The Central News Agency was a news distribution service founded as Central Press in 1863 by William Saunders and his brother-in-law, Edward Spender. In 1870–71, it adopted the name Central News Agency.
By undercutting its competitors, the Press Association and Reuters, and by distributing sensational and imaginative stories, it developed a reputation amongst newsmen for "underhand practices and stories of dubious veracity".[1] In 1895, The Times directly accused the Central News Agency of embellishing its reports, and published a comparison between the original telegrams received by the agency and those that were distributed by it. A 200-word dispatch about a naval battle in the Far East had been expanded with details of the battle though hardly any information was given in the original.[2] The agency confirmed that words had been added, and The Times declared that: "More than two-thirds of the message was, therefore, admittedly manufactured in London."[2]

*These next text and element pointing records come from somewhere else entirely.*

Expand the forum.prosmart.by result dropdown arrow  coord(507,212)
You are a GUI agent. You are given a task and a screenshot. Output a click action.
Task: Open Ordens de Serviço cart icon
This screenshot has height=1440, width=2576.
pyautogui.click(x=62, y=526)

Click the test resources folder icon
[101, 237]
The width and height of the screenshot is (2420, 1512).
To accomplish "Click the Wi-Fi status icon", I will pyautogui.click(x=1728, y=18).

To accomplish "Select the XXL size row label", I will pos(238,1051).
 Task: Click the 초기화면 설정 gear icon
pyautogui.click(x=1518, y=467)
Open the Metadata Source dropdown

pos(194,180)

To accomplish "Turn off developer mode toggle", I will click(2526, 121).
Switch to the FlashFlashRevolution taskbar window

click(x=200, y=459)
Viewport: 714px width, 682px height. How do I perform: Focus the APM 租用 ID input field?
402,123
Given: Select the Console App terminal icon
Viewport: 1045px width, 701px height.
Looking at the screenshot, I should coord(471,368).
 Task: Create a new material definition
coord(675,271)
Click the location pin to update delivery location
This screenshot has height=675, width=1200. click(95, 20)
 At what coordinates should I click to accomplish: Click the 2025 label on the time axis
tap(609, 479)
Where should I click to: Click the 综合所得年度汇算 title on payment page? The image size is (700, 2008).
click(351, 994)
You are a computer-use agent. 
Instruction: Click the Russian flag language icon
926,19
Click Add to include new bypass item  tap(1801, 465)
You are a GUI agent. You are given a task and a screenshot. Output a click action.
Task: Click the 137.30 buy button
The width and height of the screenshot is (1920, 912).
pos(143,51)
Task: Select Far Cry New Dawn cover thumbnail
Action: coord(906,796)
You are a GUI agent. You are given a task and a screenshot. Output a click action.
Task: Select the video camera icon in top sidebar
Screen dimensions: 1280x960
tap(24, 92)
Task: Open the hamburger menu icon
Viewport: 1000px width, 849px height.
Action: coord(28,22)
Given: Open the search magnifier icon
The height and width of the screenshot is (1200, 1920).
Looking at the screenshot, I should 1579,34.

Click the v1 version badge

One of its sensational and probably invented stories involved the so-called "Dear Boss" letter, dated 25 September 1888, in which a figure calling himself "Jack the Ripper" claimed responsibility for the Whitechapel murders. Police officials later claimed to have identified a specific journalist as the author of both the "Dear Boss" letter and a later postcard called the "Saucy Jacky" postcard, also supposedly written by the killer.[3] The journalist was named as "Tom Bullen" in a letter from one of the investigating inspectors to another journalist.[4] "Tom Bullen" was almost certainly Thomas John Bulling, who worked for Central News and claimed to have received a third letter from the Ripper in a message to police in October 1888.[5] "Jack the Ripper" was adopted as a name to refer to the murderer, and the international media frenzy, partly fed by Central News, bestowed enduring notoriety on the killer.